I photographed the barns in black & white and colour, I photograph new and old barns, I photographed barns close up and from afar. Did I overturn the cliché - unsure, did I develop my photographic practice - not really, did I manage to create a meaningful or provoking photograph - no, did I bring something new to the genre - no, but I had to test the notion that barns had become a photographic cliché for myself. With this new knowledge in the iconography of photography what happen in my case was I become a documenter of a conceit, I could not find a playful intent or re-imaging of the subject, now this maybe just the subject BARNS was not for me and with another subject I could find a more inventive approach and offer an alternative insight in the photographs. In the end the barn was no-longer a cliché for me it was just a barn, just an object located somewhere made up of different materials. I guess what I did in the end was to strip it of its usual depiction situated in a romanticised  rural idyll through the of flatness of my documentation of it in an industrial agricultural setting, this maybe be enough to redeem the work though they are perhaps a bit too mundane and boring. I have nothing against the boring, I often seek out the mundane though I prefer the chanced happening upon than it as a defined subject. The chanced upon or unexpected event is the key for me, for this where I can truly momentarily suspend being too knowing and guarded in my image making but use my new knowledge to see potential from this encounter whilst remaining intuitive, it does not happen much but when it does it reaffirms why I wanted to do photography.

I did stumble on a photographer that did something interesting with the barn though, Noemie Goudal’s photograph Les Amants - The Lovers (Promenade) 2009 takes the landscape inside the barn, it is a construct rather than something happen upon, a staged inversion of the norm.
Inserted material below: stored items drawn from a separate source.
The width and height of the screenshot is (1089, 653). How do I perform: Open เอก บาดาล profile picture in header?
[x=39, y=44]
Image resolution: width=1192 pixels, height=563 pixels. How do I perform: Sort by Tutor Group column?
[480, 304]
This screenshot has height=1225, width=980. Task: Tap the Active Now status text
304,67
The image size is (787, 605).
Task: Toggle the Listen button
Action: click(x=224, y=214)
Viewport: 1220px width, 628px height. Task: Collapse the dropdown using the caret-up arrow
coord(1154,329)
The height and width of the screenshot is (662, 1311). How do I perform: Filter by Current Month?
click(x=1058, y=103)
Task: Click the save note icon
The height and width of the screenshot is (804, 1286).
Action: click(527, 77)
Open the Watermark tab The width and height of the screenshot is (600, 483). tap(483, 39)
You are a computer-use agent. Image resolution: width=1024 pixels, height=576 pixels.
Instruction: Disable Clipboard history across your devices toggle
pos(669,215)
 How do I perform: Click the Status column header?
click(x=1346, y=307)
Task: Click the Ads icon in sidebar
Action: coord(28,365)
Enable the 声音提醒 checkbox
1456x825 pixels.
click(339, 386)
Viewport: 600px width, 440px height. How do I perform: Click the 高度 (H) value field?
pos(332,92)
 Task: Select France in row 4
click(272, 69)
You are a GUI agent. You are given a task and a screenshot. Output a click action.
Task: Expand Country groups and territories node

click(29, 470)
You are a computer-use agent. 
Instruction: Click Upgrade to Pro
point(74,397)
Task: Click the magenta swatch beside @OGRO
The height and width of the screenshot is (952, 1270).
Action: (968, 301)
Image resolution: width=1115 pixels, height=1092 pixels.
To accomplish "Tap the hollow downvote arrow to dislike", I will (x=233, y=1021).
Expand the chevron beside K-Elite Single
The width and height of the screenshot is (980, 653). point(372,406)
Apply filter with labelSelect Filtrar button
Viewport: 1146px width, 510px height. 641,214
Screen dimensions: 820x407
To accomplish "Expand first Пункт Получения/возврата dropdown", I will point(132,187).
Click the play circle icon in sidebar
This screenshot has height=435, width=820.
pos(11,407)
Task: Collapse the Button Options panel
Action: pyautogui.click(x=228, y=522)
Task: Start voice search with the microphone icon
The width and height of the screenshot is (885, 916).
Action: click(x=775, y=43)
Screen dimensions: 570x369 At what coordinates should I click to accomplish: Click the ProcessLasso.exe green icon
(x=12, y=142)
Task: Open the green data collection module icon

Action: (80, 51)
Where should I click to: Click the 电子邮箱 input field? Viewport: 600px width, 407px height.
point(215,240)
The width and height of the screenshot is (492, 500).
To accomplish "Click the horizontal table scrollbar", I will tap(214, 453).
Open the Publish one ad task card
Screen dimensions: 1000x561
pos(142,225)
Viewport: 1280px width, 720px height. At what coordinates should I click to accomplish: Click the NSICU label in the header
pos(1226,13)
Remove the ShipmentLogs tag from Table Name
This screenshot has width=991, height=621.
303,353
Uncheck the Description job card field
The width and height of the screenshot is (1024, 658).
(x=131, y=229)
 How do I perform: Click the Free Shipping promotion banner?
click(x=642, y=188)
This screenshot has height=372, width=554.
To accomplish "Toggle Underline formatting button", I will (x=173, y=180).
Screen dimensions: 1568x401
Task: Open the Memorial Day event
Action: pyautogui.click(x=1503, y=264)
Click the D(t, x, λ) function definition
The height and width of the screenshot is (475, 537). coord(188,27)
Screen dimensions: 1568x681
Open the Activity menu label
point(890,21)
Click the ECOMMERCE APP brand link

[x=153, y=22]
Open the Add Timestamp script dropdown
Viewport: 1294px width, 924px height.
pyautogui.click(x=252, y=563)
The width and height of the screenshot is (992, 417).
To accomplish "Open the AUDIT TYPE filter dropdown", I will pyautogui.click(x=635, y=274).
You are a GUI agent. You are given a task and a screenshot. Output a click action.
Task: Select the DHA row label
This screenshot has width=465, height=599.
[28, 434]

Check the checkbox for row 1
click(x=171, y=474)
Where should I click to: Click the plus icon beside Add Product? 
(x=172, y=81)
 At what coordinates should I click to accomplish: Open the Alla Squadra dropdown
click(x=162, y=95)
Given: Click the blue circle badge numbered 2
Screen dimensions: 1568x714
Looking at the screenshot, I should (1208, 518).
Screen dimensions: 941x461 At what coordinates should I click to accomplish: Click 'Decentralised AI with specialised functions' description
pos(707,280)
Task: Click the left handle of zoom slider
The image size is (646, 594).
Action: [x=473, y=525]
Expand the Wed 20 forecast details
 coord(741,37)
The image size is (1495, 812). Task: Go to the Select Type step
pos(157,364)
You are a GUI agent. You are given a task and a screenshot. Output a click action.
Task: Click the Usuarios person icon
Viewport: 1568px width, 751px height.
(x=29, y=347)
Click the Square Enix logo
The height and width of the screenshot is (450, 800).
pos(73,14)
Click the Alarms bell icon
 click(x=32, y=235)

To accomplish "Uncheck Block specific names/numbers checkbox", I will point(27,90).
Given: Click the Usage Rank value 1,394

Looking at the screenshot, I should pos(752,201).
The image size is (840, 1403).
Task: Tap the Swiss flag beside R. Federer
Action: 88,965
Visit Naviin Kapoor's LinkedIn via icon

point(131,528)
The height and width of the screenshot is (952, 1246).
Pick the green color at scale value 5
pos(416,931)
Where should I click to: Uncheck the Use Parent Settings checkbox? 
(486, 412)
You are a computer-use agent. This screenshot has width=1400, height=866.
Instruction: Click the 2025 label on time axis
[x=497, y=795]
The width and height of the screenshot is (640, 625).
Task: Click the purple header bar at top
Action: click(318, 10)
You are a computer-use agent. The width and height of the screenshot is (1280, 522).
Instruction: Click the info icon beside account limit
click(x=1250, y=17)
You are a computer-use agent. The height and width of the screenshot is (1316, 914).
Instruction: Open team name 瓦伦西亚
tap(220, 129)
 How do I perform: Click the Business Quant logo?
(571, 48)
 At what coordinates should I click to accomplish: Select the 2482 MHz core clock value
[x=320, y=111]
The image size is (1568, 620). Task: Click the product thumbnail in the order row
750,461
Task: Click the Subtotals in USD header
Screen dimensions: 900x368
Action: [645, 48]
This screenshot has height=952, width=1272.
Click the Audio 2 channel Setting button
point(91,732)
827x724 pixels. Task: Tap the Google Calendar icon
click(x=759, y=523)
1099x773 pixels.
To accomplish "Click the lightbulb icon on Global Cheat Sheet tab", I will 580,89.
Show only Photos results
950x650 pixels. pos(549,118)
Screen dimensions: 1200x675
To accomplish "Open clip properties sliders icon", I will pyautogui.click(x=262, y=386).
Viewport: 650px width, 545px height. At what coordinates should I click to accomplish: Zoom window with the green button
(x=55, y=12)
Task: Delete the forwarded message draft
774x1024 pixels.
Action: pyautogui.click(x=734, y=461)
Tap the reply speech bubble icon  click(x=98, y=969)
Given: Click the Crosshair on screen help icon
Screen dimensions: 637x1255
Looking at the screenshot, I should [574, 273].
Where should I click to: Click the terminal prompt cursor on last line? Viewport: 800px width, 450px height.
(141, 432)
In the photograph we are shown a photograph of a bridge leading into a landscape on the far wall inside a barn, the photograph is printed onto multiple sheets of paper a bit like a bill board image, there are folded lines in the paper showing it is an obvious reproduction, a flat image hanging at the far end of the barn offers a glimpse of an outer space that leads off from the real inner space of the interior of the barn, the illusion is helped with the careful arrangement of stones and dirt in the foreground of the barn. Noemie Goudal’s photograph of the barn interior has weathered boards that so upset Mehemed Fehmy Agha but Noemie Goudal in her photograph makes a familiar and perhaps overused aesthetic anew with a playful use of space and imagery. A staged, installation and interventionist approach with a subject can sometimes seem contrived, stilted and render photography as secondary, just a document serving another work of art rather than be the work of art in its own right which some of Noemie Goudal other work exhibits but in the case of this photographs the staged works and the photograph of a barn might not be a photographic cliché.

So as I continue to learn and understand what photography is I will continue to come across subjects that on my first encounter with them I thought were novel and interesting but are actually deemed by some as cliche and old hat, this is fine by me, I can take their views on board but in the end I will trust my own eyes and see if the subject can be re-imagined. Nothing is new and we are always influenced by past masters or cultural movements, there are rarely true revolutions in the arts, normally things evolve slowly through reaction, subtraction or addition to something that has come before. Mehemed Fehmy Agha rejection of barns in photography was a reaction to lazy photography, a tried metaphor that could be a barn or an iceberg for Martin Parr. Everything has been photograph, some subjects more so than others but their context is continually changing and that can be through the eye of the photographer.